=== Section Start ===

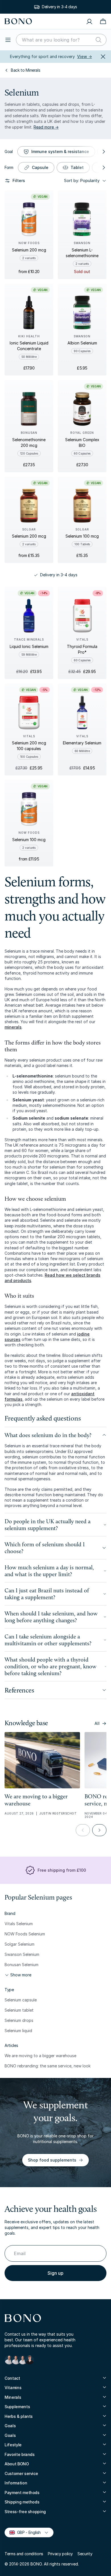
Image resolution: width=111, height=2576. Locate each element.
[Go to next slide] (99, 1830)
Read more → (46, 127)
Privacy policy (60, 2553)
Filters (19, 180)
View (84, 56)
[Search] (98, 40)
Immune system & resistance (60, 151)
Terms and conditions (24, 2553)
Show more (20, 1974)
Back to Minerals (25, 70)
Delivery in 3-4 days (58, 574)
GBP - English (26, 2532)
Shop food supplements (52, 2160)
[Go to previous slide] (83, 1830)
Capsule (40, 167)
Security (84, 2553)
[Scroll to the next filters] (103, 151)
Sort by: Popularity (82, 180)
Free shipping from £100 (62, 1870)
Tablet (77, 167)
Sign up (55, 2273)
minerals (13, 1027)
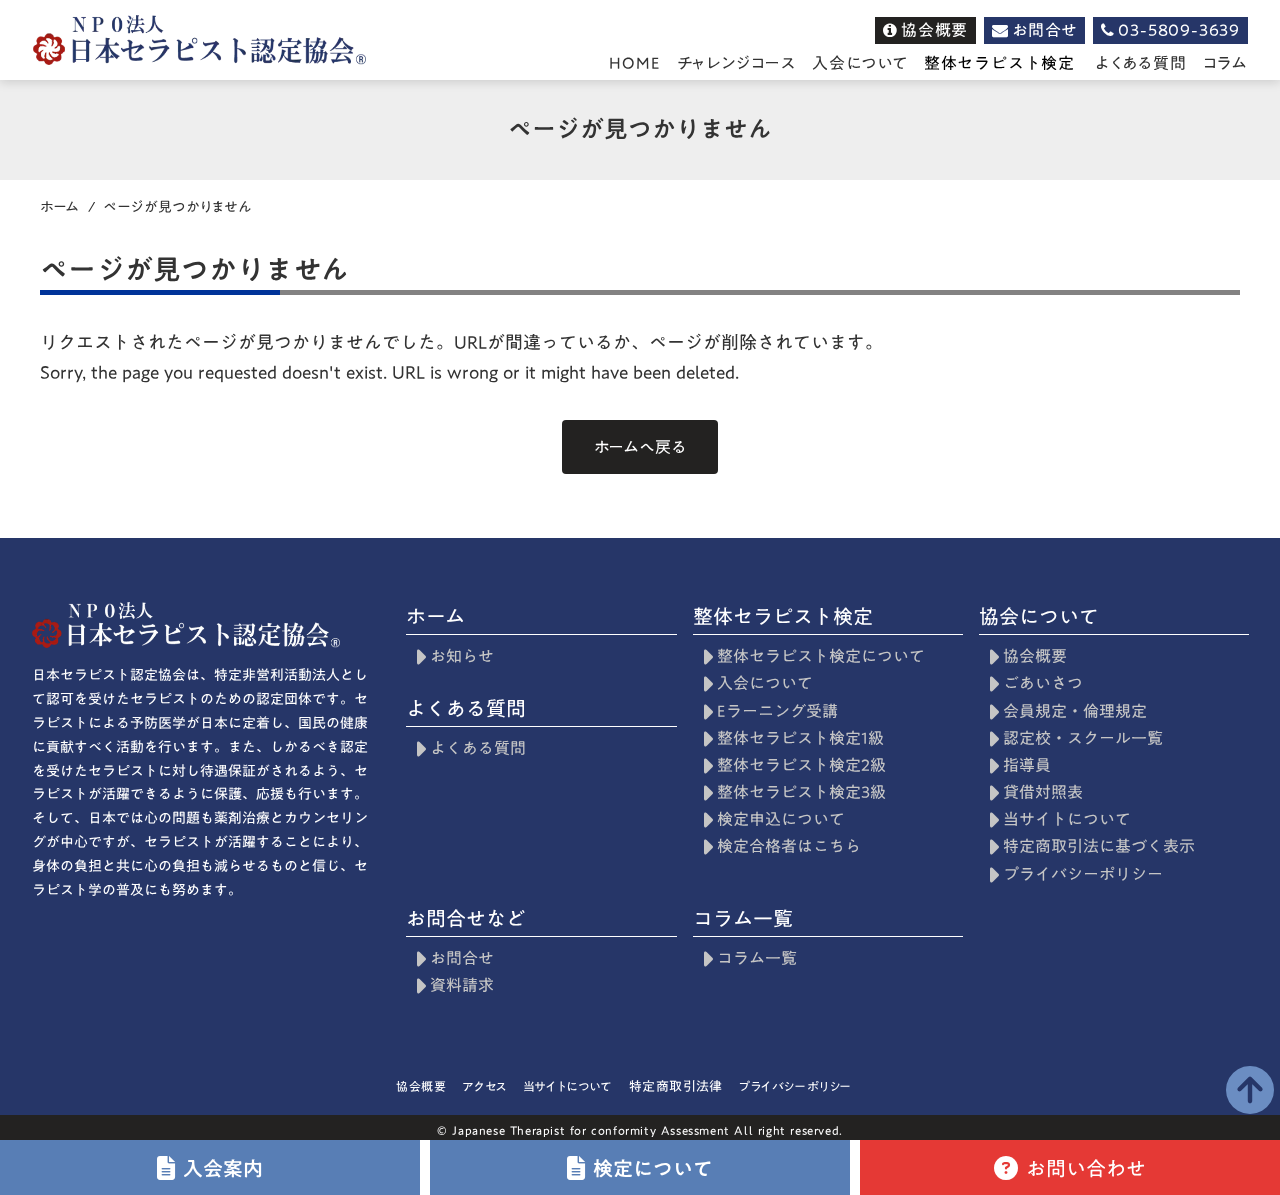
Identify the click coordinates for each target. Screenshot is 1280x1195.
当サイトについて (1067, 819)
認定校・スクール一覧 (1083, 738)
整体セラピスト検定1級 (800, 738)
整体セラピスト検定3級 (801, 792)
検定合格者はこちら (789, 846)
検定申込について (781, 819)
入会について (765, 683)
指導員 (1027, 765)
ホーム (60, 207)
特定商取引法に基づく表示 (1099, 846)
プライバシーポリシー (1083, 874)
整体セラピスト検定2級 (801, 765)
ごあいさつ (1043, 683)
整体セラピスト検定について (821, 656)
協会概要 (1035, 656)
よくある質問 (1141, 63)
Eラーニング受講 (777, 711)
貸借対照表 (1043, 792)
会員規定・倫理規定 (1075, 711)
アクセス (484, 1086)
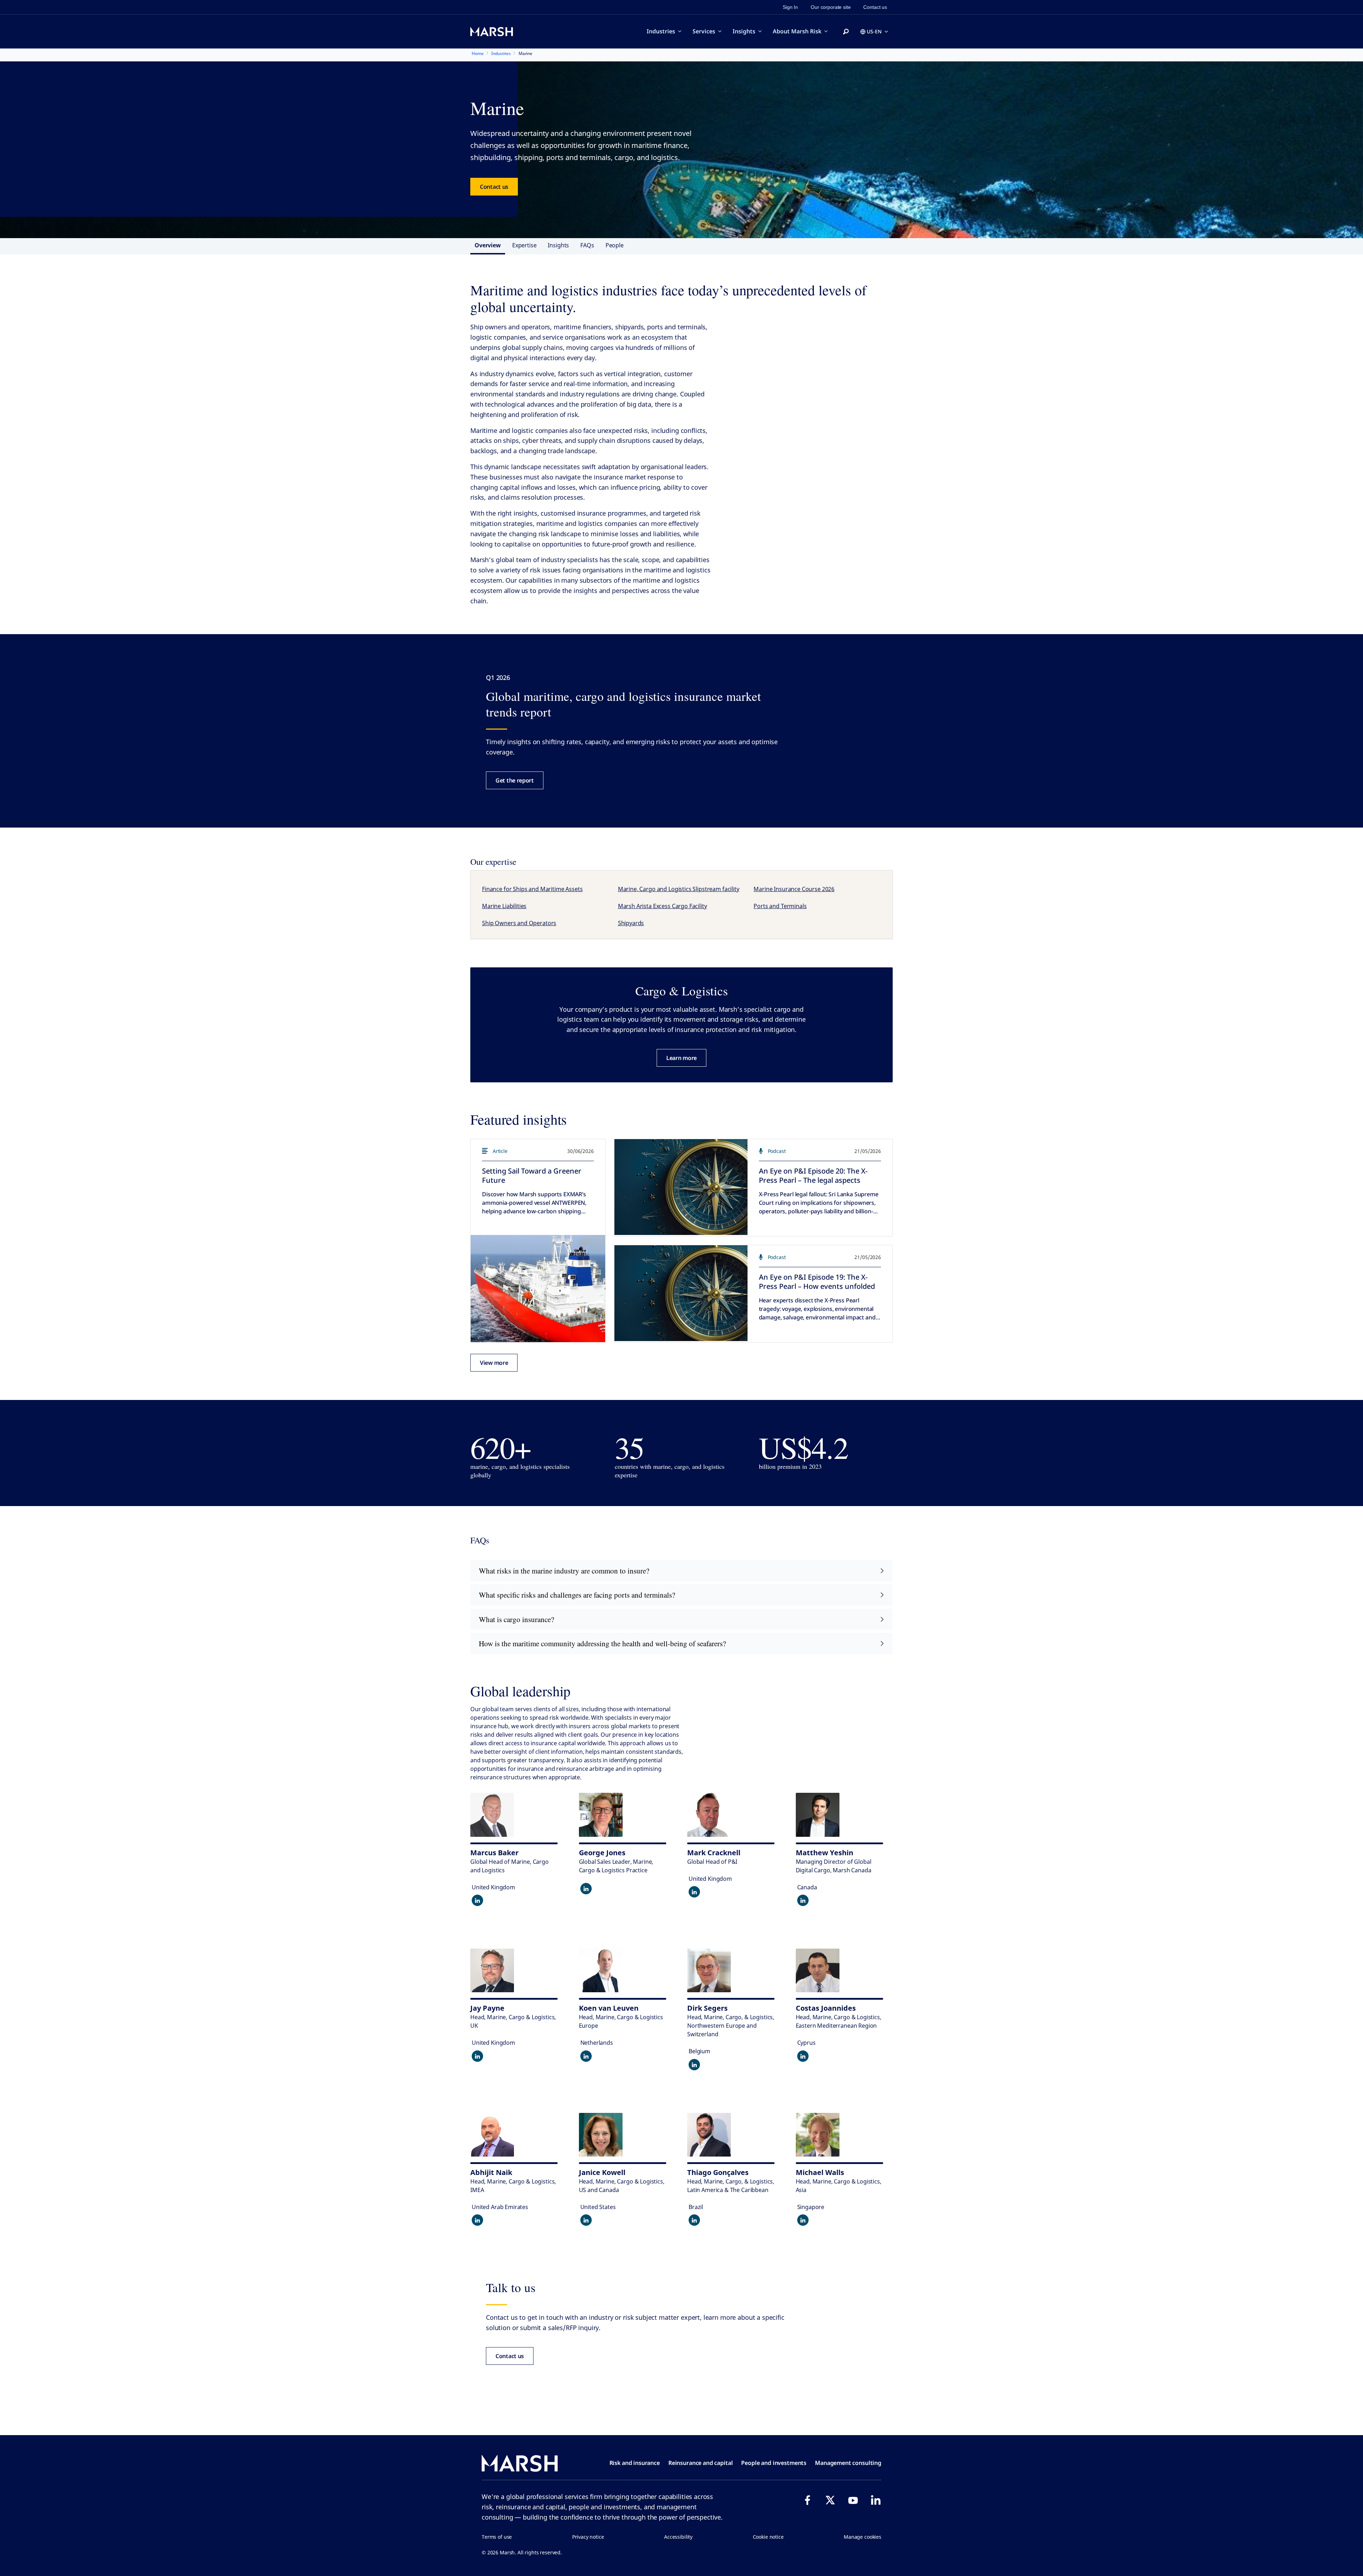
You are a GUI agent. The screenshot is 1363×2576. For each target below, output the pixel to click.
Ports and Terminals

=== Section End ===

Return all lines from the data that include the string "slide".

• [THE COMPLETED TASK]:
[Go to next slide] (99, 1830)
[Go to previous slide] (83, 1830)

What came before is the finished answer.